• [Directions]
A. List each kind of empirical work that the forum thread names as the grounding for mainstream critical cultural and social studies of science.
B. Say whether each statement agrees with the forum thread, answering yes or no and quoting the words that decide it: (i) col_pogo says Latour is out to "fight science." (ii) col_pogo points to Ann Fausto-Sterling as an example of feminists' contributions. (iii) col_pogo describes the conflict as a real war.

## start Extract to read

I don't dispute that there have been humanists who make some bizarre claims about science. Grad students in English who write epistemological checks that their theoretical methods can't cash. Sure. But that is all generally quite peripheral both to what they do--which as with Lacan and Irigaray is in the main not concerned with science, non-overlapping magisteria and all that--and to the yeoman work done in the mainstream of critical cultural and social studies of science. Which is generally grounded in empirical work (ethnography, survey work, archival work--and yes, textual analysis.). (I'll cop to some No True Scotsman-ing here, lambdaphage. Mea culpa.)

The areas where some psychoanalysts and the humanists are actually opposed to mainstream science is in things like interpretations of the economy, of gender relations, and so forth--precisely the areas where science is at its softest, at its most obviously entangled in cultural, political, or social relations. And in fact here feminists have actually made important contributions--check out Ann Fausto-Sterling, for instance. Much economic science is highly problematic. So is a lot of the stuff out there on sex and gender. And that's why there's a lot of focus on these areas by feminists and other critical humanists. I guess they should be out designing new power sources? or maybe helping the physicists with their historical work? (Seriously, this article. I don't even. I just. Ugh.)

And then there's Latour, who is a different kettle of fish from the psychoanalysts entirely. Much of what he says is aimed at bringing the material world into sociological analyses: that is, precisely not the kind of "ooh it's all a social construction, the physical doesn't matter it's all a matter of intepretation and human ideas" guff that gets set up as a strawman in these debates. He is not out to "fight science," but to promote a sociology that incorporates the material world. His success here is debateable, as is the extent to which his circumlocutions and wry (some say smug) tone are valuable. But again, this isn't the stuff of which "science wars" are made.

Now sometimes people in science studies do make critical, political claims about science. Often these are well-founded, both in their critiques of specific epistemic claims by specific sets of scientists and in their critiques of the political implications of certain scientific practices. Which is not to say that I've never seen overblown claims sympathetic to non-mainstream views about science (GMOs, climate change, evolution) that I find frustrating and wrongheaded. And I've seen critical social scientists being overly dismissive of claims by evolutionary or policy scientists.

Is this a war, though? I'd say border skirmishes at most. And besides, as advil points out, if there is a war going on, it's an institutional one in which the humanities are vastly outgunned and from which the sciences stand to gain little.
posted by col_pogo at 9:41 AM on June 2, 2013 [8 favorites]


"I decided to get Ph.D. in experimental physics because experimental physicists have their own room in the Institute where they can hang their coat, whereas theoretical physicists have to hang their coat at the entrance."
-George Gamow
posted by charlie don't surf at 9:42 AM on June 2, 2013 [3 favorites]


After reading too many articles like this one, I still have no idea what the science/humanities fight is actually about. What is the disputed territory? What would winning look like, to either side?

This might be very naive, but it seems like scientists are the people whose job it is to find out what rocks are made of and how squid are put together, and stuff like that. And humanities people criticize literature and art, and think about how aesthetics results from hierarchical power structures, and stuff like that. Where is all this conflict coming from? It's like if there was a decades-long dispute between, like, plumbers and truck drivers.

## end Extract to read
## start Extracted information

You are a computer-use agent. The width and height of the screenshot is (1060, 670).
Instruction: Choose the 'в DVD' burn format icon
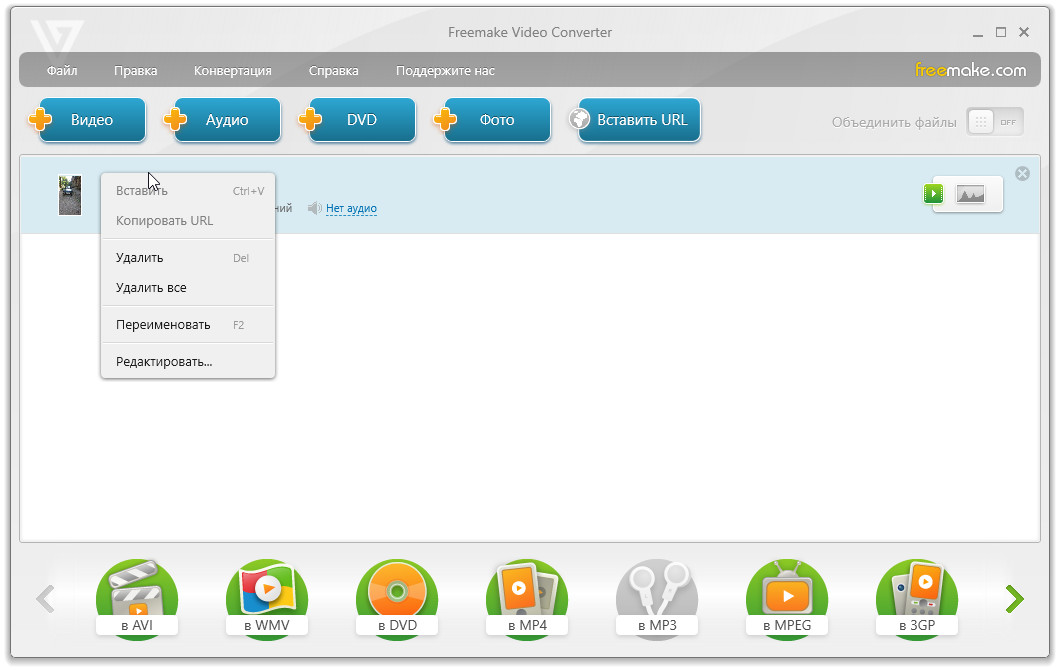coord(397,599)
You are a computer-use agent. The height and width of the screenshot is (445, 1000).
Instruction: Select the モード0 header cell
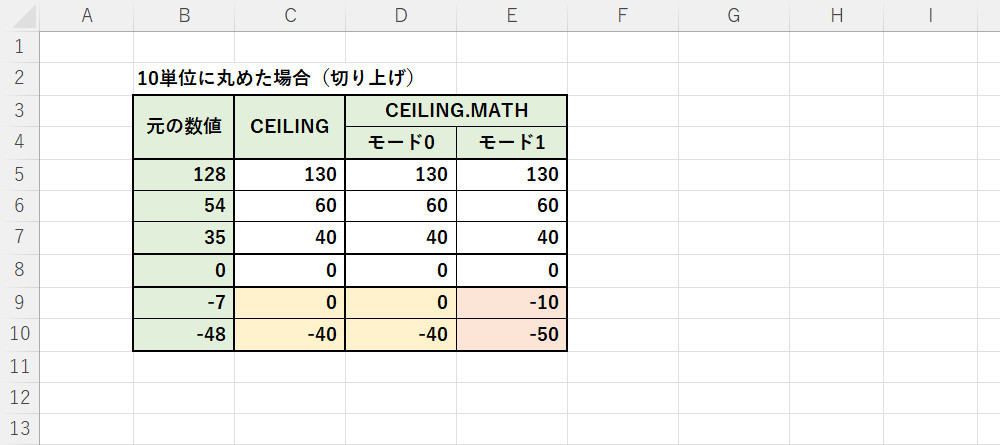coord(401,142)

## end Extracted information

• [The replies]
A.
- ethnography
- survey work
- archival work
- textual analysis

B.
(i) No: "He is not out to "fight science," but to promote a sociology that incorporates the material world."
(ii) Yes: "here feminists have actually made important contributions--check out Ann Fausto-Sterling, for instance."
(iii) No: "Is this a war, though? I'd say border skirmishes at most."